TO-DO LIST.
**a.** In the forum post about stepper motors and encoders, set down the passage starting at "1. Libraries: Are" and ending at "to similar projects.".
**b.** According to the forum post about stepper motors and encoders, which axis of the telescope mount is the motorized drive for?

TEXT BLOCK.
** Begin **

Seeking Advice on Libraries/Shields for Projects Involving Stepper Motors with Encoders

Hello Arduino Community,

I'm embarking on a project to build a motorized drive for a telescope mount, specifically for the RA (Right Ascension) axis, to counteract the Earth's rotation. The project involves controlling a NEMA 17 stepper motor paired with a rotary encoder for manual microadjustments. Given the commonality of tasks involving stepper motors and encoders in robotics and DIY projects, I wonder if there are existing libraries, shields, or driver modules that can simplify this process. I don't want to reinvent the wheel, and don't want to spend time tweaking and debugging unexpected problems, that a community of robotic enthusiasts should have already solve.

Questions:

  1. Libraries: Are there any recommended Arduino libraries specifically tailored for synchronizing stepper motor operations with encoder input? I'm looking for something that could facilitate smooth integration of the motor's automatic movement with manual encoder adjustments.
  2. Shields/Drivers: Is there an all-in-one shield or driver module that supports both a stepper motor and an encoder, ideally optimized for ease of use and minimal wiring?
  3. Examples/Tutorials: Can anyone point me towards tutorials or project examples that involve similar setups? I believe in not reinventing the wheel and would appreciate any guidance or references to similar projects.

Goals:

  • Ease of assembly and programming, as my access to sophisticated tools and advanced soldering equipment is limited.

** End **

ROWS.
** Begin **

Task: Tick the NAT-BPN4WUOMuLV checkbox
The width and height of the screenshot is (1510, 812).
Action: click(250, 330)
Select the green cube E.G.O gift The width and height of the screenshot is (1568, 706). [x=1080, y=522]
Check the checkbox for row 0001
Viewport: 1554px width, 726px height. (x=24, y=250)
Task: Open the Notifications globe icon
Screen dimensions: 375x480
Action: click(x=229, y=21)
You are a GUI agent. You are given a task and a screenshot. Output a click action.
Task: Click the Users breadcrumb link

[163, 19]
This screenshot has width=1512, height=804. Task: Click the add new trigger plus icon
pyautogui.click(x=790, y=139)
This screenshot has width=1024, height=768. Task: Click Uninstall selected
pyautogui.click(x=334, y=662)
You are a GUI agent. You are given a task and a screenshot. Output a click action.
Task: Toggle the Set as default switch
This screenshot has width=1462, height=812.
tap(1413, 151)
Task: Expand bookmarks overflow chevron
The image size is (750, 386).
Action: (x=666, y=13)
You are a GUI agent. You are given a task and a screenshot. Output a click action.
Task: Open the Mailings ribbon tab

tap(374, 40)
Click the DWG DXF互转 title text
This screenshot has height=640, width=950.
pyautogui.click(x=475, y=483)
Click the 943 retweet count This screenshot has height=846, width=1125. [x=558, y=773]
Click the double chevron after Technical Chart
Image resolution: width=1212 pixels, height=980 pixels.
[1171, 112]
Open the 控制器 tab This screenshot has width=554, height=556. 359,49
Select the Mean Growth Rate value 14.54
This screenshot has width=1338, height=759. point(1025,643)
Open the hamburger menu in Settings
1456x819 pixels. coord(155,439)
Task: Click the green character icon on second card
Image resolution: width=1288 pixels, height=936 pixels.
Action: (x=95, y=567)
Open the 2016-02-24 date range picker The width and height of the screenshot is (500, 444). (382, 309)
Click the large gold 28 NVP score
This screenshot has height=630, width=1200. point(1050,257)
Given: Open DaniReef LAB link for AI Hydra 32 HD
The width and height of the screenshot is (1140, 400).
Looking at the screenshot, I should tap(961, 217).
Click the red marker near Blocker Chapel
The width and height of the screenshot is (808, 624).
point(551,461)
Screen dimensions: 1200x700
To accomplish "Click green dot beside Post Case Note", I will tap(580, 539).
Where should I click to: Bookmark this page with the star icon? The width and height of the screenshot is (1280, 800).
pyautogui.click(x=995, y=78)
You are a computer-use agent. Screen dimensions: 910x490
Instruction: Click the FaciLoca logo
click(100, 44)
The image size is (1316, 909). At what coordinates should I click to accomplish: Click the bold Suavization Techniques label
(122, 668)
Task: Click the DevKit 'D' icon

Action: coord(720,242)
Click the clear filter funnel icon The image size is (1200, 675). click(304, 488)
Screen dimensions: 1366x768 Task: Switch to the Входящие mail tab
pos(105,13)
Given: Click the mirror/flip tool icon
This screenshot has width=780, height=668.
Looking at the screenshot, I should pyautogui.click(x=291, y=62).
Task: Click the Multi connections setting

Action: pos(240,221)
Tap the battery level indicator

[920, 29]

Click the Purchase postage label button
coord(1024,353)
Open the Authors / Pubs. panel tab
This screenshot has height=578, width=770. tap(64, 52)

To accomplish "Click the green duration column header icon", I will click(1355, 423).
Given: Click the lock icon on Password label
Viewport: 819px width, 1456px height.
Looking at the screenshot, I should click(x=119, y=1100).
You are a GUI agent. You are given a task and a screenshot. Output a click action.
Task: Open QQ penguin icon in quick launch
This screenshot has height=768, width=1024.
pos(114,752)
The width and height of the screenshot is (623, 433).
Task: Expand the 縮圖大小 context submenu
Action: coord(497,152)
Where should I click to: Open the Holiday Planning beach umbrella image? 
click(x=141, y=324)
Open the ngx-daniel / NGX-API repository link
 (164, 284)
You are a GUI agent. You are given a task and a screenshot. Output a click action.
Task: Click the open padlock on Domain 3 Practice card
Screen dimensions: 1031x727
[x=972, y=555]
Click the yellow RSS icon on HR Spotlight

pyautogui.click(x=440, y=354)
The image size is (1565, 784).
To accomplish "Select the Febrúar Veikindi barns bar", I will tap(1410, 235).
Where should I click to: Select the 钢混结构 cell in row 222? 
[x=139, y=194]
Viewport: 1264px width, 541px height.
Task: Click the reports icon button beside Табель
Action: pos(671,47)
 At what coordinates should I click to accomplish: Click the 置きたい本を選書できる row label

** End **

WORKED ANSWERS.
**a.**
1. Libraries: Are there any recommended Arduino libraries specifically tailored for synchronizing stepper motor operations with encoder input? I'm looking for something that could facilitate smooth integration of the motor's automatic movement with manual encoder adjustments.
  2. Shields/Drivers: Is there an all-in-one shield or driver module that supports both a stepper motor and an encoder, ideally optimized for ease of use and minimal wiring?
  3. Examples/Tutorials: Can anyone point me towards tutorials or project examples that involve similar setups? I believe in not reinventing the wheel and would appreciate any guidance or references to similar projects.

**b.** The RA (Right Ascension) axis.